Table 2 Principal component matrix analysis for PAHs
Fig. 1
figure 1

PCA scattergram of “factor scores” for each sample location

Status of PAH concentrations and identification of outliers

Table 3 shows a number of statistical parameters, including skewness, kurtosis, SD and CV, for the concentrations of PAHs in soils at the contaminated site. The concentration ranges were quite wide. For example, Nap concentrations in the 114 samples ranged from 0.01 to 4,100.00 mg kg−1, with a mean of 100.91 mg kg− 1. The data had high CVs and skewness. This implied that the original data included extreme values and were not normally or lognormally distributed, according to the Kolmogorov–Smirnov (K-S) test, because all the K-S P parameters were 0.00. In contaminated site investigation and remediation, only extremely large values have a major effect on the statistics and are of concern. In this study, the box-and-whiskers plot method was used to identify extreme values (extreme values were defined as those which were greater than the sum of the mean values and at least three times the standard deviation.).

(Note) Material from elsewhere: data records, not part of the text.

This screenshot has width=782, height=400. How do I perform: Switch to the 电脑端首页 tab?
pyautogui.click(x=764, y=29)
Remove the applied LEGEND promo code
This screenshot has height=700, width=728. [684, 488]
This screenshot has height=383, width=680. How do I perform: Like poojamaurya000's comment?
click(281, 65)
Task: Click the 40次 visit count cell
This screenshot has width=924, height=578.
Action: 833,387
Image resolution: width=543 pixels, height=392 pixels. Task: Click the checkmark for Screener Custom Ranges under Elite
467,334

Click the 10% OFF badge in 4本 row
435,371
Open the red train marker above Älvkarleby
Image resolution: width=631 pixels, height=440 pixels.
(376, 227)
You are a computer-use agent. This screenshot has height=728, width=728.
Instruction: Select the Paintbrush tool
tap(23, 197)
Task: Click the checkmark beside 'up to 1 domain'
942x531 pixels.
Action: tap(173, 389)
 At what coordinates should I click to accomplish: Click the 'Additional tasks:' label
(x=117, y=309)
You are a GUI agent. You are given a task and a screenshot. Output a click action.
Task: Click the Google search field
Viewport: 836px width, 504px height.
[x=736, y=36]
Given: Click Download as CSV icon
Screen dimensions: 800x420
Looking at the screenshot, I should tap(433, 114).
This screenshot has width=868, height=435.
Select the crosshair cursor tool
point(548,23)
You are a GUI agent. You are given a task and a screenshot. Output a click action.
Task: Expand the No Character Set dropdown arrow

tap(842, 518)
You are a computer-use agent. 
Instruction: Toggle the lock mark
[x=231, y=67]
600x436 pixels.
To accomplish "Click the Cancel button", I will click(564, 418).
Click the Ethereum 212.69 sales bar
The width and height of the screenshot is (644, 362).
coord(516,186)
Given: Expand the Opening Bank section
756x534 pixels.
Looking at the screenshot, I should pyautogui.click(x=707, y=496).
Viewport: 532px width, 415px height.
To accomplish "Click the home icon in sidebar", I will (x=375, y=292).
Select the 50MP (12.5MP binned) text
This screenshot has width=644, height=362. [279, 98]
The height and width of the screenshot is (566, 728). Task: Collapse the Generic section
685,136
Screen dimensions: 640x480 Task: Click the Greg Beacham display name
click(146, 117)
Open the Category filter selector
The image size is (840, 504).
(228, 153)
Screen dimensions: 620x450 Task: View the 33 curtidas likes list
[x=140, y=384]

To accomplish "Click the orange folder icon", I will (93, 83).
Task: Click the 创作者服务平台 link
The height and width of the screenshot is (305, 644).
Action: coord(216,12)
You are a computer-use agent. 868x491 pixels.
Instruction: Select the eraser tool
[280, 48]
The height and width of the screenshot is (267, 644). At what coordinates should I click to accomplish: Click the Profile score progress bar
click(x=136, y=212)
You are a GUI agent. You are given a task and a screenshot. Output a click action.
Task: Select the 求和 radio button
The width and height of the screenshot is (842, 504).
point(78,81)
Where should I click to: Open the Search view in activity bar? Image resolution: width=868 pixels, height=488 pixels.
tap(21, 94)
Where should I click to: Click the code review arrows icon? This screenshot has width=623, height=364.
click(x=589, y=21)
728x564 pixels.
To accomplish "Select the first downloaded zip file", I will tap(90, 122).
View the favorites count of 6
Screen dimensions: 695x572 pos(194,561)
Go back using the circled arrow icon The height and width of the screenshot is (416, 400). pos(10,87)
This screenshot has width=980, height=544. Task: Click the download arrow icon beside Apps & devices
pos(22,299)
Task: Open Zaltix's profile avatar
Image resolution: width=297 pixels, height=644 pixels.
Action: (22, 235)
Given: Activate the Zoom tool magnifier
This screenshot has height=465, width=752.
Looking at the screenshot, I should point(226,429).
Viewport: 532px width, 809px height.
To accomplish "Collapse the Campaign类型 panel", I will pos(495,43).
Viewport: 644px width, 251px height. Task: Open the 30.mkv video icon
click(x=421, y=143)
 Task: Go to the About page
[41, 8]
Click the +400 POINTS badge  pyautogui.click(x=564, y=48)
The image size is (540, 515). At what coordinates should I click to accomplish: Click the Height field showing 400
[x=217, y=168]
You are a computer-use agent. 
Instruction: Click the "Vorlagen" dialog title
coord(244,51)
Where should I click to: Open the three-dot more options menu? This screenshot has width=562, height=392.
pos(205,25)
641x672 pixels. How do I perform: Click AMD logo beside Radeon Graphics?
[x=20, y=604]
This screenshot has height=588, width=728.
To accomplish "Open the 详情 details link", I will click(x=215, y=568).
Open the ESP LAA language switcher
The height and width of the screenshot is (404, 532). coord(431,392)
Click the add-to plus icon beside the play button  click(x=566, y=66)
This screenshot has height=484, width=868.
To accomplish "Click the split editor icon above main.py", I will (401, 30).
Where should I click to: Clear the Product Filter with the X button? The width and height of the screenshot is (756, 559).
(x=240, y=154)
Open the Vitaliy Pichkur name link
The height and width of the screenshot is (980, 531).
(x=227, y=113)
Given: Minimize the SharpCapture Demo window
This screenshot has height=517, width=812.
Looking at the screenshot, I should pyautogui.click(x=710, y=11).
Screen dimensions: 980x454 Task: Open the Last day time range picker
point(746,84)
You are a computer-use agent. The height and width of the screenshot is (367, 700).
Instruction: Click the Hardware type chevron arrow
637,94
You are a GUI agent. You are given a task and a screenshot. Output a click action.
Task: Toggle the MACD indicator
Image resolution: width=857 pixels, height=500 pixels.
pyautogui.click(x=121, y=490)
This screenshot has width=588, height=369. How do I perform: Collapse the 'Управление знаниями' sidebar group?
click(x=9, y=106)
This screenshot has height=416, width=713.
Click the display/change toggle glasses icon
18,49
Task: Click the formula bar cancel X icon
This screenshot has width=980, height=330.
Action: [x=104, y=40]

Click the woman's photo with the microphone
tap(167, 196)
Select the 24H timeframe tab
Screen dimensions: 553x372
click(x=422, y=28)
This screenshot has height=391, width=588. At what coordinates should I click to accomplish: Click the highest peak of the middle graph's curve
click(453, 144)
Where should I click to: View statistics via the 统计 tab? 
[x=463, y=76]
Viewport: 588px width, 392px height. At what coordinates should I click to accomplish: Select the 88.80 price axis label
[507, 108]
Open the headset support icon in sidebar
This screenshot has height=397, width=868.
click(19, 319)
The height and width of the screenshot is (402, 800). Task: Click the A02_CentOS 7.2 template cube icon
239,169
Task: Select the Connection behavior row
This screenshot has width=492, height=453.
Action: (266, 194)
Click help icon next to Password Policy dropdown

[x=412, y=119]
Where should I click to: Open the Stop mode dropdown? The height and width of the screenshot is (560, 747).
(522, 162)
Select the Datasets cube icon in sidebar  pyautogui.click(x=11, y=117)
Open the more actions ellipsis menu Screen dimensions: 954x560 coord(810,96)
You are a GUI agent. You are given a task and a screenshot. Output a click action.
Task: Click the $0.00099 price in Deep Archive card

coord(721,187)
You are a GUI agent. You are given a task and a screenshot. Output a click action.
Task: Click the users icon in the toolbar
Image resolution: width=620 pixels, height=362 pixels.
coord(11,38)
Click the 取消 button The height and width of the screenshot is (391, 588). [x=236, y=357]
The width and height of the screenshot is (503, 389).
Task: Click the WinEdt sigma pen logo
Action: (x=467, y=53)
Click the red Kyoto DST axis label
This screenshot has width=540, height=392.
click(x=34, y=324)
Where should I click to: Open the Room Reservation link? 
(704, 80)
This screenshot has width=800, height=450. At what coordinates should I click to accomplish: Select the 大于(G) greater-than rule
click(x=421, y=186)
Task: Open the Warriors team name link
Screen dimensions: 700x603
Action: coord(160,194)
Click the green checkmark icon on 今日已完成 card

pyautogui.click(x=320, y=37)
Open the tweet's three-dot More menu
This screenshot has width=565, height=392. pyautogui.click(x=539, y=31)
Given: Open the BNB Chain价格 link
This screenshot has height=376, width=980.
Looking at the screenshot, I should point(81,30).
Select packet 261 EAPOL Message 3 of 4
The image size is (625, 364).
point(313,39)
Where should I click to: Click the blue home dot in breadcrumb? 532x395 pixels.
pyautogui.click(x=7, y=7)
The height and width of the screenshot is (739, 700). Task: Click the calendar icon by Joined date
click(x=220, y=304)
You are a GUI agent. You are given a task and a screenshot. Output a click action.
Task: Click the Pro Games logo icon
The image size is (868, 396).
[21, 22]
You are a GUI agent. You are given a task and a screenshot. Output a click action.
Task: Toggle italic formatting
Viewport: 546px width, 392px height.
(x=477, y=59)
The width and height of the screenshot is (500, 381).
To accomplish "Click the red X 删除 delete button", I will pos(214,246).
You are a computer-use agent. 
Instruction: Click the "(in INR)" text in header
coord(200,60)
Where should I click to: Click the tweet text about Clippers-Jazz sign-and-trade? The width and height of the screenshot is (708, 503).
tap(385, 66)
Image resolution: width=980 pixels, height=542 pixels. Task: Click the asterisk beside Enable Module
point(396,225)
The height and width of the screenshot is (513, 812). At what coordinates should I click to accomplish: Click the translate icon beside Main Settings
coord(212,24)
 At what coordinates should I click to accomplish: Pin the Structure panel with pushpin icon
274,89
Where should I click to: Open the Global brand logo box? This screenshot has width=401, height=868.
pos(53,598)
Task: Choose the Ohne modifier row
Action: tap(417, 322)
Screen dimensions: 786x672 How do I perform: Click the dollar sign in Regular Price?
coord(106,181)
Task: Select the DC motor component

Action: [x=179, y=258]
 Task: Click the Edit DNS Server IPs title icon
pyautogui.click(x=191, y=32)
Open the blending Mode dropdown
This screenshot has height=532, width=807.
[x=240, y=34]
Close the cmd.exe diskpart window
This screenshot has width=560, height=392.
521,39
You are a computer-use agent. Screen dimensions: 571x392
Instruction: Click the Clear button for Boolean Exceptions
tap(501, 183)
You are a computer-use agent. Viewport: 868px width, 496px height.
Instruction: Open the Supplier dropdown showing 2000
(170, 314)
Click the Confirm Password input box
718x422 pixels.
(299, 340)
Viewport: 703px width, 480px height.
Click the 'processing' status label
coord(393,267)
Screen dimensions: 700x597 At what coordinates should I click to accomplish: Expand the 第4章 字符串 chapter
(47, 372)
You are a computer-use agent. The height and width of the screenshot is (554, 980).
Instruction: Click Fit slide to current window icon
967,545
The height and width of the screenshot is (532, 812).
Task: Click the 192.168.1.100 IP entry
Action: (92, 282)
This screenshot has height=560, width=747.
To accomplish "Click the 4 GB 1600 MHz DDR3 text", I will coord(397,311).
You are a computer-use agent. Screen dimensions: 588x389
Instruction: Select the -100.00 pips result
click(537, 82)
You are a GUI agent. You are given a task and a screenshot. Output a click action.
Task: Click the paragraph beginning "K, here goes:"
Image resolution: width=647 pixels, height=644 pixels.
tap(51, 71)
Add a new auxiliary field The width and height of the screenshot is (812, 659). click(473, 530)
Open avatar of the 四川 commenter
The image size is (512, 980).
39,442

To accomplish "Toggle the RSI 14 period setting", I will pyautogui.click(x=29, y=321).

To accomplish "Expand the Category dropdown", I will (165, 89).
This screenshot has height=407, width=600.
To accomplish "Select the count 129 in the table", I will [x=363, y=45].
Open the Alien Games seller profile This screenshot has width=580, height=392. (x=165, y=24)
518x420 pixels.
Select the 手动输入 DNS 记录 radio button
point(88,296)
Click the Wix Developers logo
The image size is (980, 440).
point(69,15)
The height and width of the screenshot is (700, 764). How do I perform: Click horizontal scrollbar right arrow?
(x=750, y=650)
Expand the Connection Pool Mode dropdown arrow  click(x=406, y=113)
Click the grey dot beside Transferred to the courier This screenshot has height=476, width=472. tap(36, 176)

Table 3 Summary statistics for the original PAH data

Global spatial autocorrelation analysis

In general, the higher the absolute value of Moran’s I, the stronger the spatial autocorrelation; the larger the absolute value of standardized Moran’s I, the more significant the spatial structure is (Huo et al. 2012). Figure 2 shows the standardized spatial correlograms for the soil PAHs. The Y-axis is the standardized Moran’s I and the X-axis is the lag distance. The values of the spatial autocorrelation for regionalized variables can be obtained from the standardized Moran’s I map. The data can also be used to estimate if spatial clusters or spatial outliers exist in the study area and to compare the significant spatial patterns of the variables. Generally, there were more than two positive autocorrelations in the standardized Moran’s I map (the nearer distance represents the spatial correlation distance of the variable). Figure 2 provides the standardized Moran’s I values for the six PAHs, and the results show the standardized Moran’s I values for Nap, which were positive at a distance from 350 to 750 m and 1,850 to 2,100 m. This meant that spatial clusters for Nap concentrations existed in these ranges. The standardized Moran’s I values for Nap were negative at a distance from 800 to 1,750 m, which implied spatial outliers existed in this range. Similarly, five other PAHs showed spatial clusters and spatial outliers in the study area. With the exception of Bgp, the amplitudes of the spatial outliers were larger than they were for the spatial clusters, which meant that negative spatial autocorrelation existed in the study area. The autocorrelation distances for Nap, Chr, Bbf&Bkf, Inp, Daa, and Igp were 750, 850, 1,200, 850, 750, and 1,200 m, respectively.

Fig. 2
figure 2

Standardized spatial correlograms for soil PAHs

Using the Local Moran’s I index to identify hotspots

Hotspots and cool spots for soil PAH distribution can be identified using the Local Moran’s I index method. Cool spots are often considered as clean areas, but soil PAH pollution studies of this particular contaminated site focused on the identification of high pollution risk areas, so it was important to identify hotspots if the degree of pollution at the site was to be quantified. The Local Moran’s I index was calculated based on a distance band of 300 m. The results are shown in Fig. 3. It was found that all soil PAHs showed significant spatial clusters and spatial outliers. The high–high values showed hotspots and low–low values showed cool spots. For Nap, there were nine high–high values, clustered in the mid-bottom part of the site and seven low-low spatial clusters. There were also several low–high and high–low outliers identified in the mid-bottom part of the site. For Chr, the number of high–high values and low–low values were also nine and seven, but the number of low–high spatial outliers increased to 15 and most of samples were located in the eastern part of the site. Bbf&Bkf and Daa had 12 and six high-high values that were clustered, respectively. Bgp and Daa, which had eight and five low–low values that were clustered, respectively, were the most and fewest low–low clusters of the six PAHs.

Fig. 3
figure 3

Local spatial cluster characteristics for soil PAHs

All the PAHs had four kinds of spatial clusters. Although they had different distributions, pollution hotspots were visible in the mid-bottom part of the site, where soil PAH samples with high concentrations were surrounded by samples with similarly high PAHs concentrations. Taking the hotspot distribution results into consideration, it seems that the hotspot distribution results were consistent with the contamination that would have been caused by past processing operations at the contaminated site. Overall, areas at the mid-bottom part of the site were mainly where the production process workshops for coking, gas purification, tar products, etc. were situated and were expected to be seriously contaminated. It was to be expected that nearly all of the high–high values would be found in these areas. A relationship can be established between where the pollution hotspots were found and the influencing factors based on the occurrence and distribution of processes around the contaminated site. The areas of the site mainly contained coal preparation areas and gas purification workshops, and these areas did not show serious contamination. Relatively low–low values were found in these areas.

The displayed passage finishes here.